Dans le K. 466 la donne est différente. L’orchestre a sa propre autonomie, sensible surtout dans le mouvement lent où, à la tristesse, la résignation dépouillées du piano, il répond avec force, énergie -révolte, écrit Queffélec concernant toute l’oeuvre -et l’on louera au passage la qualité du texte écrit par la pianiste. Révolte? Contre qui? Le sort des hommes imposé par Dieu? L’ordre social du monde imposé par les hommes? Un coup d’épée presque unique suivi aussitôt du K. 467, le 21e concerto, si paisible, si solaire? Non, pas tout à fait un coup d’épée, il y aura à la même époque le “Don Giovanni” mais Mozart n’épouse pas la liberté du personnage, qui peut se faire odieuse. Et je dirais, moi, plus que révolte, colère. Car la révolte est contre un ordre, une situation que l’on combat. La colère est plus diffuse, elle tourne et infuse, fait mal aussi car son objet n’est pas toujours identifié. Colère contre Dieu encore, le sort injuste des hommes, le sort injuste du génie Mozart contre des supérieurs stupides, voire un empereur qui se pique de connaître ce qu’il ne connaît pas.
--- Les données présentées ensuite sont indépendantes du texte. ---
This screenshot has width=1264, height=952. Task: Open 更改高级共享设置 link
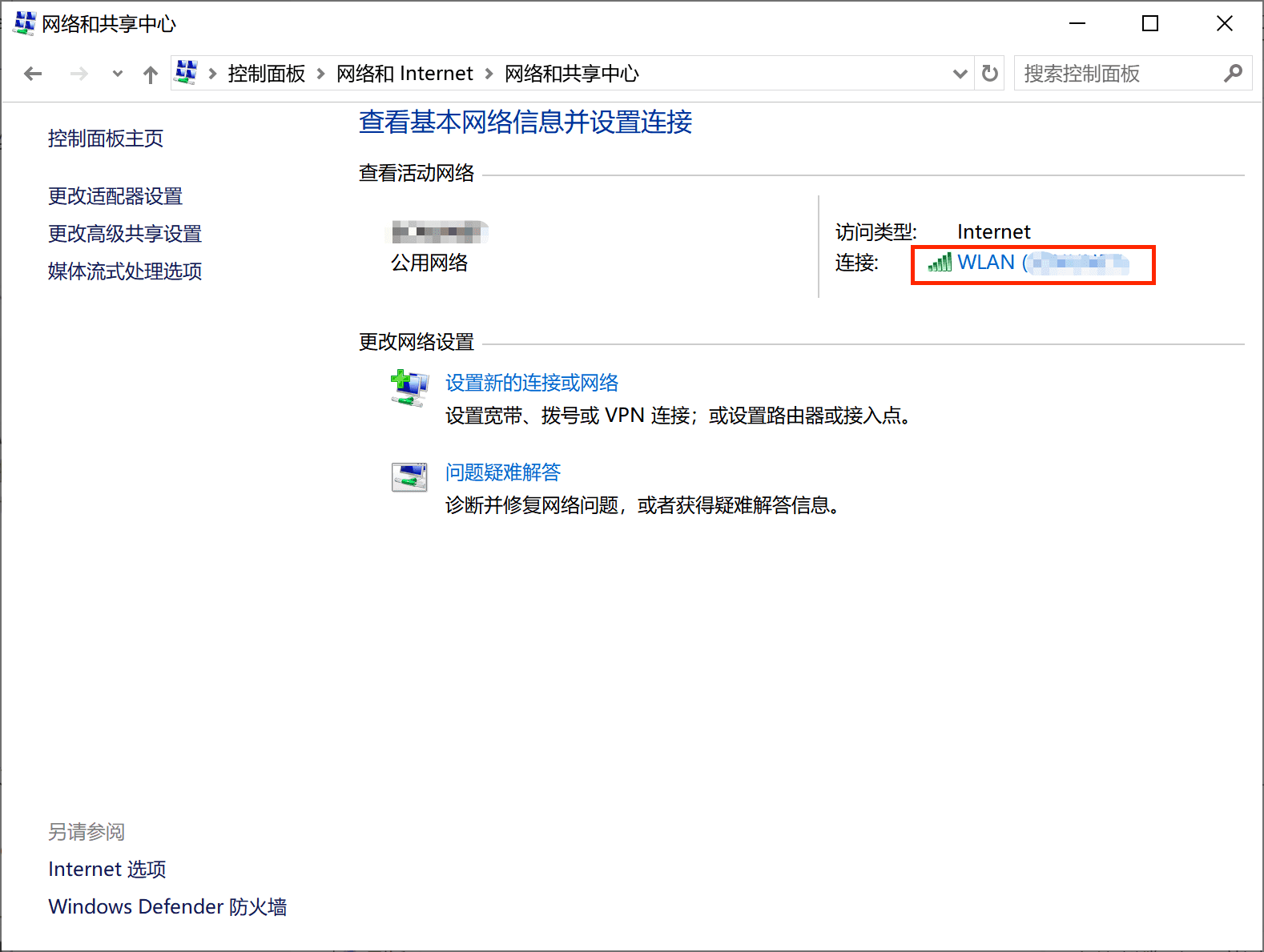[x=125, y=234]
Une atmosphère de vagues sonores et de nuages gris

Et même, ce mouvement de désolation, le deuxième (“Romance”), Anne Queffélec le joue avec un calme et une simplicité peut-être excessifs mais évidemment délibérés, préparant ce passage fulgurant, comme une parenthèse furieuse au milieu d’un mouvement lent, par essence apaisé -et Schubert en fera une encore plus hallucinée dans son avant-dernière sonate, la D. 959-, passage qu’elle joue en accélérant le tempo, la vitesse servant de réceptacle à la révolte; et quand elle reprend le thème initial, on a le sentiment qu’il est un peu plus rapide que la première fois, comme si les ombres s’étaient faites plus inquiètes et que la mort eût gagné encore quelques pas sur la vie.

Dans ce mouvement l’orchestre suit la pianiste. Mais Lio Kuokman réussit très bien l’introduction du concerto, ces vagues sonores au climat si sombre comme si la tempête grondait dans l’attente d’éclater, montant d’un ton après chaque phrase, avant que le piano n’entrât, dans sa nudité même, sur le ton du murmure, apaisant mais cachant à peine son angoisse, dans un vrai dialogue de la soliste et de ceux qui l’entourent où chacun tient un discours, sur ce fond de nuages noirs et gris, sans savoir encore lequel aura deviné la vérité, ce qui est aussi le propre d’un concerto, qui peut être lutte autant qu’entente.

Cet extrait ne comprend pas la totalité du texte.